„Trampelpfade sind für Mountainbiker nicht geeignet“

von Redaktion

INTERVIEW Richeza Herrmann erklärt, auf welchen Wegen radeln erlaubt ist und wann man eine Wiese betreten darf

Oft stoßen in der Natur die Interessen von Freizeitsportlern, Grundbesitzern und Kommunen aufeinander, Das führt mitunter zu Konflikten. Richeza Herrmann ist Referentin für Öffentliches Recht beim Bayerischen Bauernverband. Sie erklärt, welche Rechte und Pflichten Erholungssuchende und Grundbesitzer haben.

Frau Herrmann, muss ein Landwirt akzeptieren, wenn Mountainbiker über seine Wiese fahren?

Nein, denn Mountainbiken ist nach dem Bayerischen Naturschutzgesetz nur auf dafür geeigneten Wegen gestattet. Unser Appell ist, wenn es zu Konflikten kommt: Zuerst miteinander reden. Wenn es eskaliert, sollte man die Polizei rufen. Der Landwirt darf dabei auch die Fahrräder und die Radspuren zu Beweiszwecken fotografieren oder filmen. Gesichter oder andere personenbezogene Daten dürfen aber nicht drauf sein.

Mountainbiker fahren ja oft im Wald, wo Trails auf vorhandenen Trampelpfaden gebaut werden. Ist das erlaubt?

Beim Wald ist die Auffassung, dass Trampelpfade und Rückegassen – Wege, die nur für die Forstbewirtschaftung angelegt werden – nicht geeignet sind für Mountainbiker. Es kann zu Bodenerosion und Wurzelschäden kommen. Grundstückseigentümer dürfen so einen Trail eigenmächtig auf eine vernünftige Art und Weise sperren. Was anderes ist es mit Feld- oder Waldwegen und gut ausgebauten Privatwegen: Die darf man freilich befahren.

Wie sind die Haftungsregeln, wenn es im Wald zu einem Unfall kommt?

Der Grundsatz lautet: Das Betreten der freien Natur, auch das Mountainbiken, erfolgt auf eigene Gefahr. Probleme gibt es, wenn sich ein Freizeitsportler an einer Anlage verletzt, die der Landwirt errichtet hat. Das können Zäune oder Tränkebecken für die Tiere sein. Dann ist es sehr wahrscheinlich, dass der Landwirt für den Schaden einstehen muss.

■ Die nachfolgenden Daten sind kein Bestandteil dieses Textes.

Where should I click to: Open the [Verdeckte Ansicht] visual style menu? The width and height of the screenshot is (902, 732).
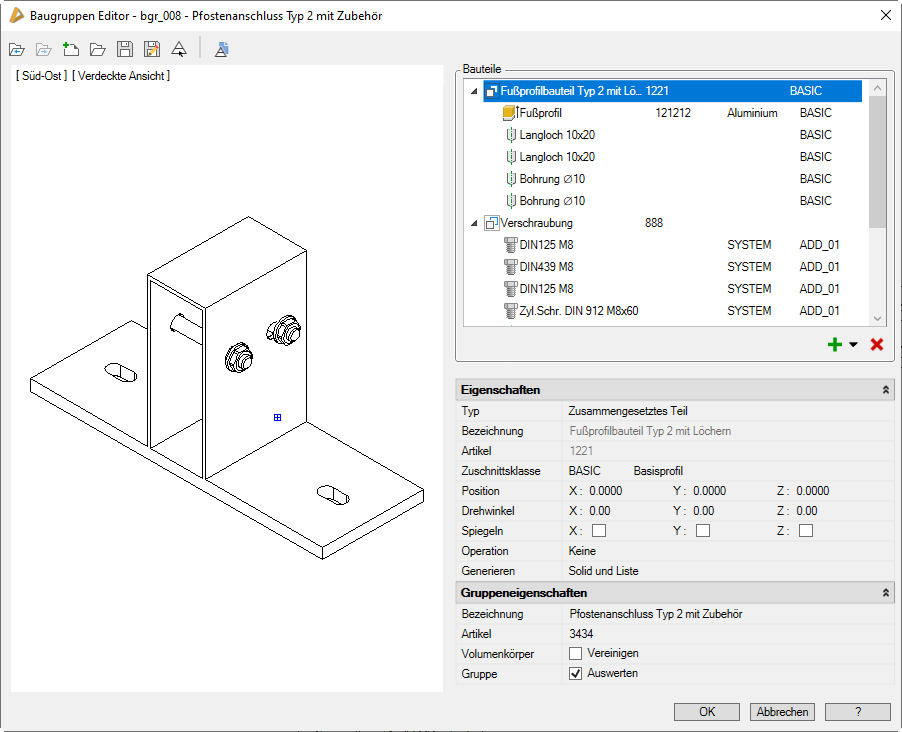tap(121, 76)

Um so wichtiger ist es, dass Gemeinden oder Radl-Vereine in Kooperation mit Grundstücksbesitzern Trails für Mountainbiker ausweisen, um die Freizeitaktivitäten zu kanalisieren. Das Befahren des Trails erfolgt dann immer noch auf eigene Gefahr, aber es ist zumindest gesichert, dass kein Tränkebecken im Weg steht.

Gibt es Zeiten, in denen Wald und Wiese nicht betreten werden dürfen?

Den Wald darf man zu Fuß ganzjährig betreten. Landwirtschaftliche Flächen hingegen darf man während der Nutzzeit nur auf bereits vorhandenen Wegen betreten. Wenn im Winter irgendwann die Vegetation stillsteht, darf eine Grünlandfläche betreten werden, vorausgesetzt, man richtet keine Schäden an. Auch ein Reiter darf dann über eine gefrorene Grasnarbe reiten. Als Nutzzeit gilt bei Grünland die Zeit des Aufwuchses, das kann mittlerweile schon Anfang März und früher sein. Es ist für den Laien oft schwer, selbst festzustellen, ob wir innerhalb oder außerhalb der Nutzzeit sind. Unsere Empfehlung ist daher: Lieber fernhalten. Problematisch sind auch Verunreinigungen von Wiesen durch Hundekot. Oftmals ist die Haltung: Wir sind ja in der freien Natur, die Tiere lass ich springen. Das Tier ist aber der verlängerte Arm des Hundehalters. Und wenn dieser nicht auf die Flächen darf, dann darf das auch der Hund nicht. Es geht auch um Wildtierschutz und den Schutz von Bodenbrütern.

Welche Regeln gelten auf den Almen?

Laut Bayerischer Verfassung darf die Bergweide zu Fuß betreten werden, da gibt es keine Einschränkung auf vorhandene Wege. Unser Appell ist aber: Schaffen sie keine neuen Wege. Man sollte die Almfläche nur betreten, wenn es wirklich nötig ist. Man tut den Bergen nichts Gutes, wenn man das Wegenetz ständig erweitert. Was die Kühe angeht, sagen wir: Die sind nicht zum Streicheln da. Wanderer können die Gefahren normalerweise nicht einschätzen. Wenn die Kuh auf dem Weg steht, darf der Wanderer einen Bogen drum herum gehen und die Weide betreten.